Skip to main content
@ooneex/csv is a small, streaming CSV reader built on top of Bun. It parses CSV files line by line into typed records, handles quoted fields and custom separators, lets you skip rows by pattern, and can convert a file directly to JSON or YAML without loading everything into memory.

Installation

Add the package with Bun.
bun add @ooneex/csv

Usage

Create a Csv instance with a file path and iterate rows with the async generator load. The first row is treated as the header and each subsequent row becomes an object keyed by those headers.
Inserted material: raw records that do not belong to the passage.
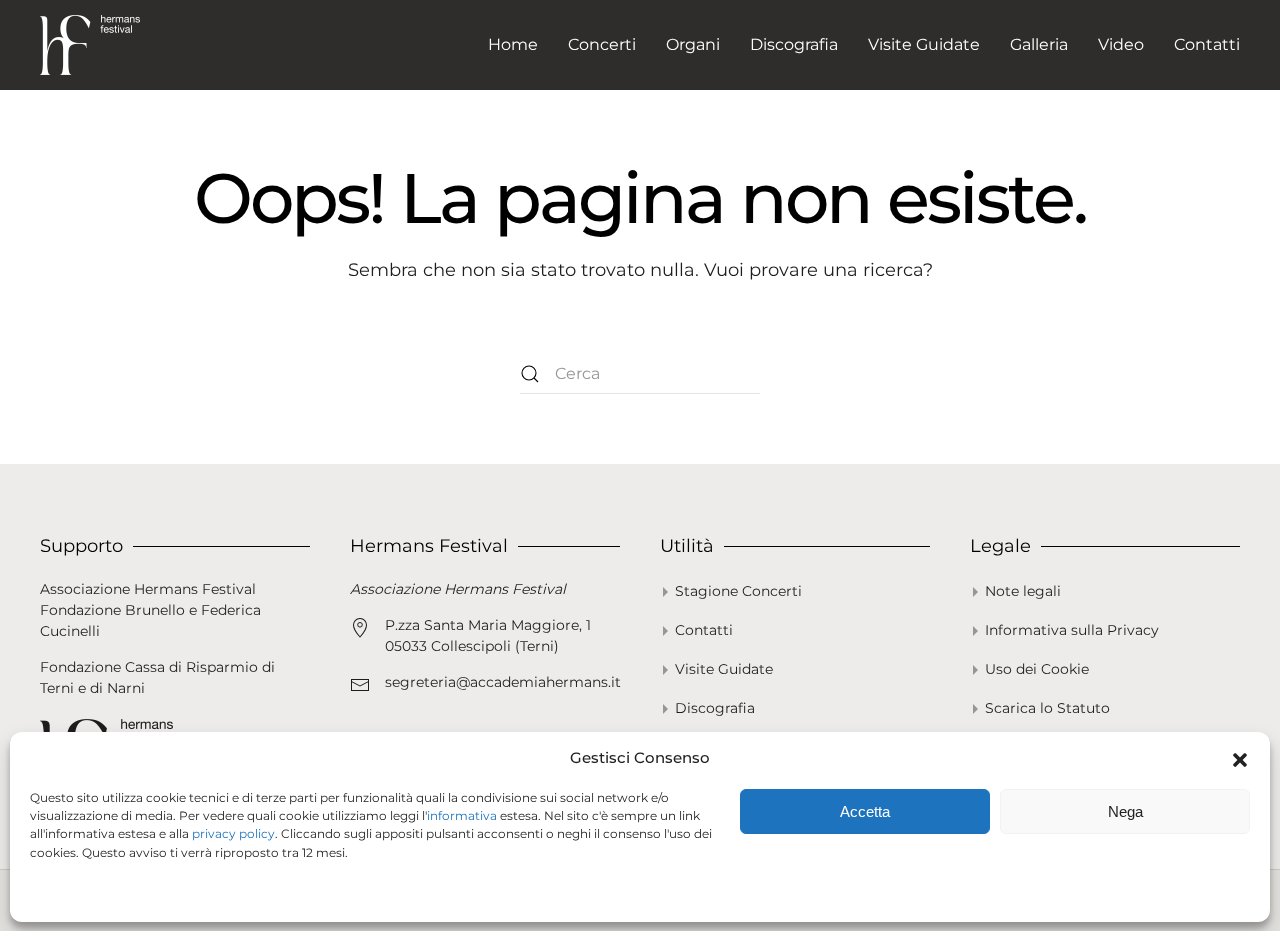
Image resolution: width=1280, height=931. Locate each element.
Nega (1125, 811)
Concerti (602, 44)
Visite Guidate (924, 44)
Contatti (1207, 44)
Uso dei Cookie (1037, 669)
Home (513, 44)
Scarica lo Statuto (1047, 708)
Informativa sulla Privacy (1072, 630)
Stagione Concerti (738, 591)
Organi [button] (693, 44)
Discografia (794, 44)
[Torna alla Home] (90, 45)
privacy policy (233, 833)
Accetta (865, 811)
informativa (462, 815)
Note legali (1023, 591)
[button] (1240, 758)
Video (1121, 44)
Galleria (1039, 44)
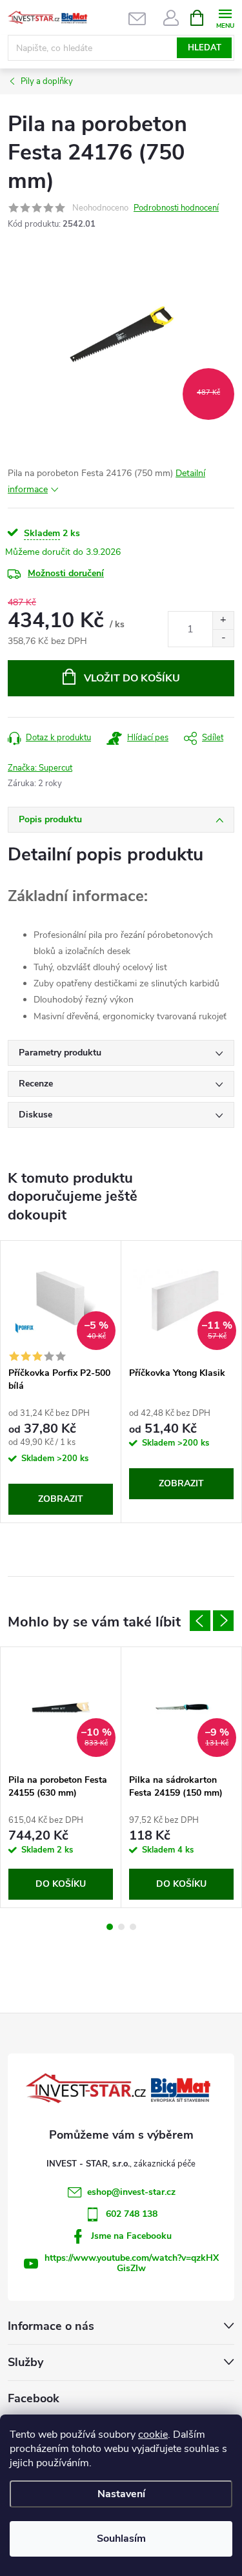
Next (223, 1620)
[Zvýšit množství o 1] (223, 620)
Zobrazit (60, 1499)
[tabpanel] (61, 1381)
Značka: (40, 768)
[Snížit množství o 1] (223, 638)
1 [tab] (109, 1927)
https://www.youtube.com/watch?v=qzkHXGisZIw (132, 2263)
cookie (153, 2434)
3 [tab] (133, 1927)
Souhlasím (121, 2538)
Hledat (204, 48)
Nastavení (121, 2494)
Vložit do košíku (132, 678)
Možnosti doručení (66, 573)
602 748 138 (131, 2214)
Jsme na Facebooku (131, 2236)
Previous (200, 1620)
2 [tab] (121, 1927)
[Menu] (225, 17)
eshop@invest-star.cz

You can pass a type parameter for typed rows.
import { Csv } from "@ooneex/csv";

type User = {
  id: string;
  email: string;
  name: string;
};

const csv = new Csv<User>("./users.csv");

for await (const user of csv.load()) {
  console.log(user.email);
}
Pass a custom separator as the second constructor argument (,, ;, :, |, or \t).
const csv = new Csv<User>("./users.tsv", "\t");
Skip rows whose fields match a regular expression with the ignore option. Each key maps to a pattern, and matching rows are excluded from iteration.
// Skip internal accounts and empty emails.
for await (const user of csv.load({
  ignore: {
    email: /@internal\.test$|^$/,
  },
})) {
  console.log(user.name);
}
Convert a file straight to JSON or YAML. Both stream through the same parser and accept the same ignore filter.
const csv = new Csv<User>("./users.csv");

await csv.toJson({ path: "./users.json" });

await csv.toYaml({
  path: "./users.yaml",
  ignore: { email: /^$/ },
});
Missing files and read errors throw a CsvException you can catch and inspect.
import { Csv, CsvException } from "@ooneex/csv";

try {
  for await (const row of new Csv("./missing.csv").load()) {
    // ...
  }
} catch (error) {
  if (error instanceof CsvException) {
    console.error(error.message); // "CSV file not found: ./missing.csv"
  }
}

When to use it

  • You need to process large CSV files row by row without buffering the whole file in memory.
  • You want typed records out of a CSV with a header row, including support for quoted fields and escaped quotes.
  • You import data using non-comma separators (semicolon, tab, pipe, colon).
  • You need to filter out unwanted rows by pattern, or batch-convert CSV to JSON/YAML files.
  • You don’t need it for tiny, well-formed CSV strings you already have in memory, where a quick split is enough; this package targets file-based, streamed reading and requires the Bun runtime.